» Text shown
══════
It allows the VNRS efficiency for cumulative noise reduction at these points to be compared in a consistent manner.

3. Description of SST and Its Departure Noise Modeling

The study considers a next-generation SST configuration (Figure 3) with a maximum takeoff mass of 72 tons, powered by three engines with a bypass ratio of 2.5 at takeoff. It has a seating capacity of 20 passengers and is designed for a cruise speed of M = 1.8, a flight range of 7400 km, and a balanced field length of 3200 m. Its takeoff thrust-to-weight ratio is 0.52, takeoff wing load is 450 kgf/m², and the maximum lift-to-drag ratio of the aircraft at takeoff is L/D = 6.5 [30].

As has been noted in the Introduction, in this study, the modeling of aircraft noise involves decoupling of engine noise data determination from flight trajectory calculations. This is commonly performed for subsonic aircraft when the static acoustic test data are available for aircraft engines. At the moment, it seems that such data are absent for engines of next-generation SST, which makes the researchers, and the industry rely on the simulation results based on semi-empirical models of powerplant noise sources.
══════
» Task list
• A. Summarize the passage on supersonic transport departure noise modeling in two sentences.
• B. From the passage on supersonic transport departure noise modeling, list every design figure given in the sentence that begins "It has a seating capacity," along with its value.
• C. Carry on the passage on supersonic transport departure noise modeling from the point where it stops.

(Item coordinate data)
══════
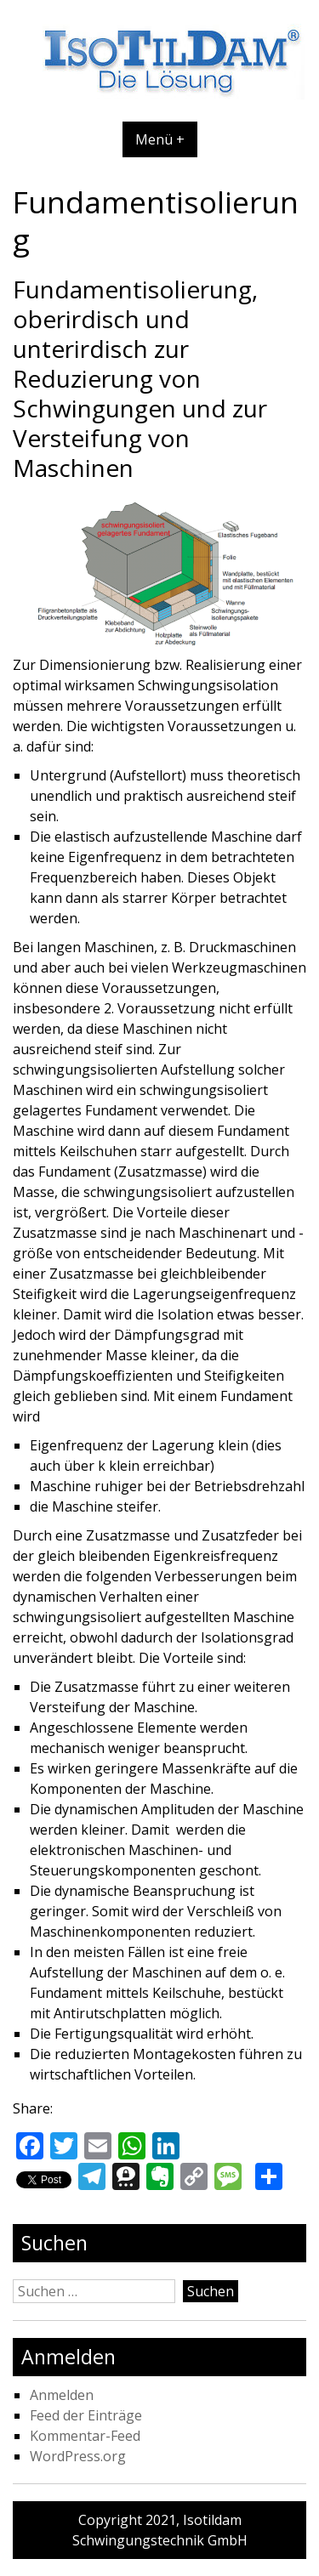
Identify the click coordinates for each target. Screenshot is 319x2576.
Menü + (160, 139)
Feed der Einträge (86, 2415)
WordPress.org (78, 2456)
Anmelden (62, 2395)
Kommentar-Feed (85, 2435)
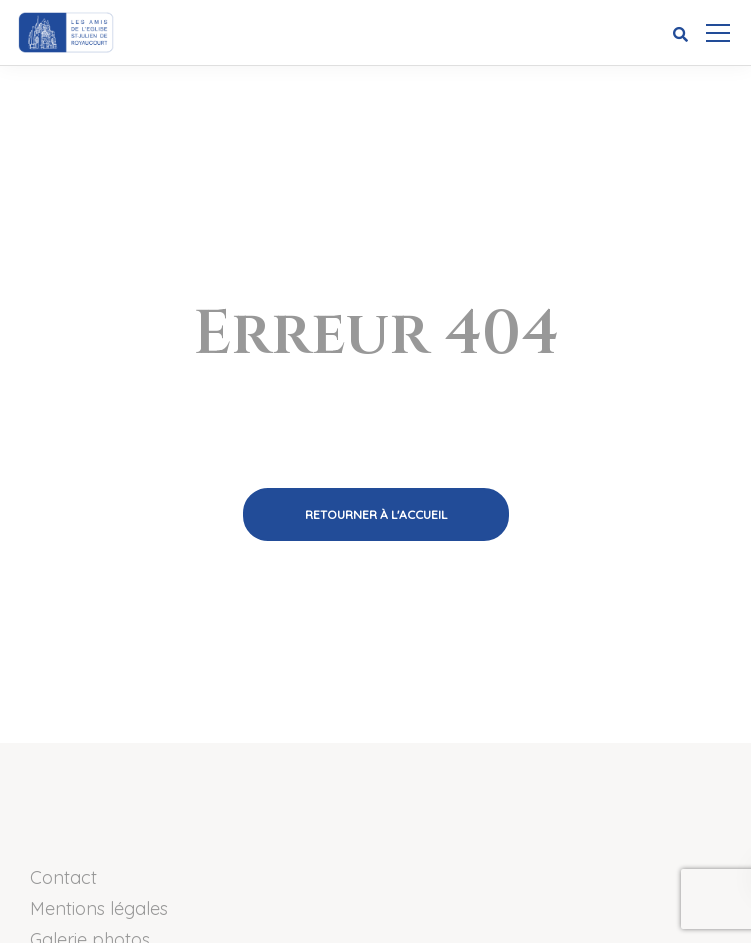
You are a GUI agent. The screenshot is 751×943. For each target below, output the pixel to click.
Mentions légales (99, 908)
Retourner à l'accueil (376, 514)
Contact (63, 877)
══════
» Expected responses
• A. The study looks at a next-generation SST with a 72-ton maximum takeoff mass, three engines with a takeoff bypass ratio of 2.5, seating for 20 passengers, and a design cruise speed of M = 1.8. Its noise modeling separates engine noise data from flight trajectory calculations, and because static acoustic test data appear to be absent for next-generation SST engines, researchers and industry rely on semi-empirical models of powerplant noise sources.

• B.
- Seating capacity: 20 passengers
- Cruise speed: M = 1.8
- Flight range: 7400 km
- Balanced field length: 3200 m

• C.
The SST configuration used in this study has been developed with a view to an existing subsonic donor engine (Figure 1b), which has the same bypass ratio of 2.5 and can produce the same thrust at takeoff that is required for the SST departure procedure. Indeed, it is likely that engines of future SST will be different from their subsonic analogs with the same thrust and bypass ratio. However, SST engines are still under development, and how their acoustic characteristics differ from the engines for subsonic aircraft is one of the uncertainties of the SST research. Since the objective of the study consists of the assessment of VNRS efficiency for noise reduction, and not in determining the compliance of the SST with Chapter 14 norms, it was deemed possible to use the experimental acoustic data of the subsonic engine for noise calculations of the SST at takeoff [27]. Such an approach ensures that all the noise sources of the engine are accounted for and allows the uncertainties associated with engine cycle modeling to be excluded from the analysis of VNRS efficiency.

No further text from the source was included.